Assisted mineralization ability of proanthocyanidins in collagen scaffold and dentin.

Abstract

Objectives: To assess the potential mechanisms of an enriched Vitis vinifera (Vve) in mediating mineralization using both constituted type-1 collagen scaffolds and dentin matrix substrate.

Methods: An enriched formulation of oligomeric proanthocyanidins - Vve was compared to untreated substrates (C) and glutaraldehyde-treated substrate (GA). Biomineralization protocols included a simulated body fluid - SBF and a Ca-P supersaturated solutions for collagen scaffold and dentin matrix studies, respectively. Analytical methods included mineral content (FTIR), thermal behavior (DSC), crystal formation and Ca/P atomic ratio of crystal-like structure (SEM-EDS and TEM), and Ca²⁺ concentration (Ca-ISE). Data were statistically analyzed using one-way ANOVA and post-hoc tests (α=0.05).
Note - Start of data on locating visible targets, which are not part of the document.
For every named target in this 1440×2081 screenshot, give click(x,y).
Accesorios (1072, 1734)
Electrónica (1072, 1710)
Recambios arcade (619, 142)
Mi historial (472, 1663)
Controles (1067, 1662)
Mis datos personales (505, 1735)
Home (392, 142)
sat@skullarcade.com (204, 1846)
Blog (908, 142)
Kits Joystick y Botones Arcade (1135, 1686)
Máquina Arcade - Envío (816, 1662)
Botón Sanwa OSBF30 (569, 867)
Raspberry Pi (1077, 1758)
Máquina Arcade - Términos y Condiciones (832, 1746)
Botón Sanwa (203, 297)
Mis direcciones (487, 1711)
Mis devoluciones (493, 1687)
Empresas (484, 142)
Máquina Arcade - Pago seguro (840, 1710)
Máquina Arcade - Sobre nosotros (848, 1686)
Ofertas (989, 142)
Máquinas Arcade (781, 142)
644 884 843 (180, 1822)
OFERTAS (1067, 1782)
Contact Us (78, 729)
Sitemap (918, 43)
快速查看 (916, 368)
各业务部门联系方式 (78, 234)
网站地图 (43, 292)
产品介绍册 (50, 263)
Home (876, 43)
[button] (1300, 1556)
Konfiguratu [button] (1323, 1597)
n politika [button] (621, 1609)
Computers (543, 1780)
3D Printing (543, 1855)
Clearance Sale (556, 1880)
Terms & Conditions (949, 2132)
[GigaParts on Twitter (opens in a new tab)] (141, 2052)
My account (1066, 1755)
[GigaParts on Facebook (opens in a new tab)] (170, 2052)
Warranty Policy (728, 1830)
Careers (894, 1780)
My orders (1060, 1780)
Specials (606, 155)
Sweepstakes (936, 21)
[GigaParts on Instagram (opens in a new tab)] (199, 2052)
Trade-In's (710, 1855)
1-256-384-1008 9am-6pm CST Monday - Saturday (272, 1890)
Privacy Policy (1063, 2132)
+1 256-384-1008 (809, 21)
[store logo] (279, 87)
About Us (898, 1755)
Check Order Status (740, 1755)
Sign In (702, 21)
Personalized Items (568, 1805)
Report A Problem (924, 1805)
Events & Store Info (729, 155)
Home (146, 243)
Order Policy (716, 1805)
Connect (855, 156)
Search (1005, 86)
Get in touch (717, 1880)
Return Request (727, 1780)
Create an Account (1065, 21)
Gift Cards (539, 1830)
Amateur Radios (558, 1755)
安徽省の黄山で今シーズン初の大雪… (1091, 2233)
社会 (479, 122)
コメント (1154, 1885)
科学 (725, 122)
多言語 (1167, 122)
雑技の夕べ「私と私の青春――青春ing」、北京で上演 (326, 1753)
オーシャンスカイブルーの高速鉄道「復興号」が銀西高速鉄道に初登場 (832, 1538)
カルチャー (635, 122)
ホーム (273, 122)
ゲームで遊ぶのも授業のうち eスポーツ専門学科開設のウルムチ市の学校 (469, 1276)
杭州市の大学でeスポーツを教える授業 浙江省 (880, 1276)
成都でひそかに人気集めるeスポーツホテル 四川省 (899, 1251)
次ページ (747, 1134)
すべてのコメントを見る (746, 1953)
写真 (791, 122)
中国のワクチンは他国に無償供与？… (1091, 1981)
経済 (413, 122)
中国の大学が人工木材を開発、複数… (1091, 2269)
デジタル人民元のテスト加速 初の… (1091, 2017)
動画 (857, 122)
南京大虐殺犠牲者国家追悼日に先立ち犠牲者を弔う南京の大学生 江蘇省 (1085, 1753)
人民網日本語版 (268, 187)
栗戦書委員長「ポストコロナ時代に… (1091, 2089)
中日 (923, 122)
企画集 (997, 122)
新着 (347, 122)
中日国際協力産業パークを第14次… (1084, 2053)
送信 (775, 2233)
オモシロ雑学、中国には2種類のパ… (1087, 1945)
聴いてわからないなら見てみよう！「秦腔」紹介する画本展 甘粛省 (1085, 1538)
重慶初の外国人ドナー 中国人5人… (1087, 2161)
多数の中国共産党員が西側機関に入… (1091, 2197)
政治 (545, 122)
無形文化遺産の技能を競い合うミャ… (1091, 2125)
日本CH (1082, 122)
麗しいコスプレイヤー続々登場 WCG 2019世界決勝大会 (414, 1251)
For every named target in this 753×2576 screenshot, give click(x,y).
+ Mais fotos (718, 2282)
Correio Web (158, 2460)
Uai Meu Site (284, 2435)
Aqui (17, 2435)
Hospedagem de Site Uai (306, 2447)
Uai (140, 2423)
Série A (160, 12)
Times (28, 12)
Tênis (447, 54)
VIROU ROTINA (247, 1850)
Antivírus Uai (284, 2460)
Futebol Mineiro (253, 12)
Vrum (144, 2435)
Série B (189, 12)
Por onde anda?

Results: Untreated and Vve groups showed a higher amount of mineral normalized to the amount of collagen than the GA group (p < 0.007 and p < 0.019 respectively). Untreated and Vve-treated collagen scaffolds exhibited similar cumulative Ca²⁺ uptake (18.2 and 17.7 µg) and GA-treated scaffold had lower (15.8 µg). After 4 days in SBF solution, the highest endothermic peak was found at 81.4°C for Vve, followed by 78.7°C for GA and 57.6°C for untreated collagen. SEM-EDS analysis showed a well-organized layer of apatite crystals deposited around the collagen fibrils. Vve treatment promoted broad crystal nucleation over fibrils in a collagen scaffold. Unlike the GA-treated group, where fewer and sparsely distributed crystals were found, Vve group exhibited a thick and organized mineral layer over the dentin matrix.

Significance: Biomineralization occurs via a self-assembly process by which apatite crystals are deposited in an orderly fashion over the organic matrices of innate dentin. Vve may assist mineralization by preservation of the nucleation sites over the matrices modulating the rate of formation of apatite crystals.